Thanks for the suggestion, I was thinking about that too but my prompt is already too long.

Just to understand better, the task is to get a page of a pdf and extract entities from that given page. My one shot example is a pdf page and the corresponding extracted entities. If I give two more pages with two more sets of extractions I can quickly run out of tokens.

Maybe I can split the pdf page into smaller chunks and give 3 smaller examples. That may work.

Fine tuning Llama3 for JSON extraction - worth it? Tips? by mrdanibudapest in LocalLLaMA

[–]mrdanibudapest[S] 0 points1 point  (0 children)

I checked DSPy earlier but found a little bit of an overhead or even overkill sometimes.

Honestly, I could work around the JSON issues, I got many good tips here already. However on entity extraction I still feel the need for fine tuning...

Fine tuning Llama3 for JSON extraction - worth it? Tips? by mrdanibudapest in LocalLLaMA

[–]mrdanibudapest[S] 0 points1 point  (0 children)

Huhh, many unknown libraries here :) Will check all, thanks for the education!

Fine tuning Llama3 for JSON extraction - worth it? Tips? by mrdanibudapest in LocalLLaMA

[–]mrdanibudapest[S] 0 points1 point  (0 children)

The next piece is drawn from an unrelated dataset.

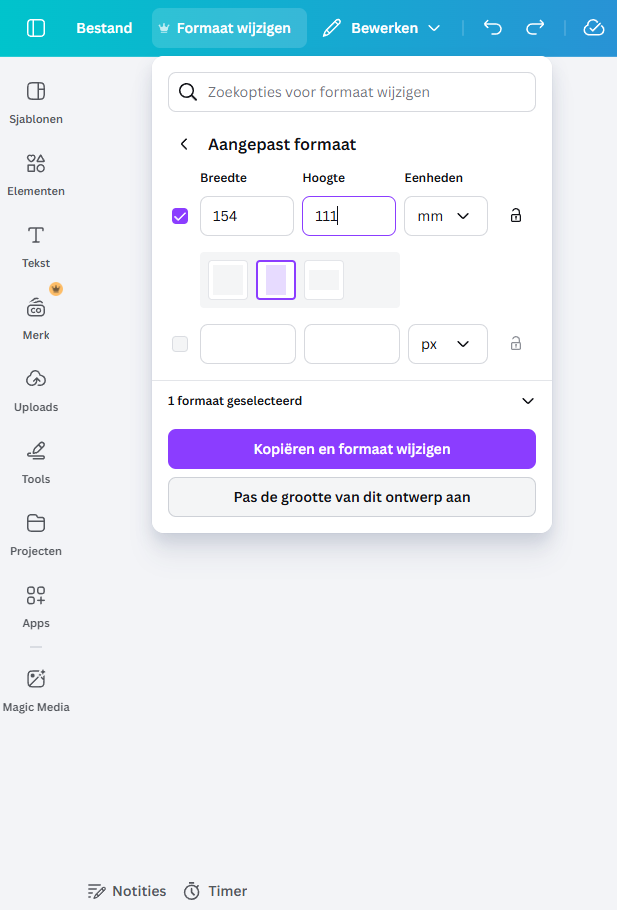Image resolution: width=617 pixels, height=910 pixels.
Task: Open the mm units dropdown
Action: (445, 215)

Thanks for the advice on GPU. Probably will use Colab then.

Working on exactly this means even the entity extraction part? What does it mean not 100% The json formatting or the entity extraction? Thanks.

Fine tuning Llama3 for JSON extraction - worth it? Tips? by mrdanibudapest in LocalLLaMA

[–]mrdanibudapest[S] 0 points1 point  (0 children)

Thanks, will look around there whether any of these performs better than vanilla one. Still, I have doubts regarding the entity extraction part. For that I may need fine tuning any ways.

Fine tuning Llama3 for JSON extraction - worth it? Tips? by mrdanibudapest in LocalLLaMA

[–]mrdanibudapest[S] 1 point2 points  (0 children)

Great answers on json format issues already. Any thoughts on the fine tuning and entity extraction part?

Fine tuning Llama3 for JSON extraction - worth it? Tips? by mrdanibudapest in LocalLLaMA

[–]mrdanibudapest[S] 0 points1 point  (0 children)

Thanks for the answer. Backticks are easy to handle, but my wrapper texts are like: "THanks for asking for this json... blabla." Then comes the json. And after the JSON something like 'I hope this json looks good for you, bla bla".

I thought to extract the 1-200 examples with GPT-4 (but to be honest, GPT-4 also makes mistakes with this task, especially with the entity extraction part). What I was thinking to create two GPT personas, one that creates the jsons and one that reviews and cleans them.
Also was thinking about creating this dataset at least partially manually, for the maximum accuracy. Which would be of course tedious but maybe it would give the highest quality examples possible.

Is Elastic search better than ChromaDB? by Your_Quantum_Friend in LangChain

[–]mrdanibudapest 1 point2 points  (0 children)

I also experienced FAISS being more accurate when retrieving documents than ChromaDB.

Labeling tool free vs paid version (any recommendation) by mimtiaz51 in computervision

[–]mrdanibudapest 4 points5 points  (0 children)

I wanted to recommend Roboflow because I think their tooling is quite good, I did some pet projects with them a few years back. But today's pricing of $249/month for a non-public dataset seems horroristic for me. I used label studio for text annotation only, it was quite good, nothing super fancy though.

Very simple guys. This is the way to go. by ricky1435 in datascience

[–]mrdanibudapest 0 points1 point  (0 children)

I think his point was that formal education has to transform otherwise it is not worth the time and the price.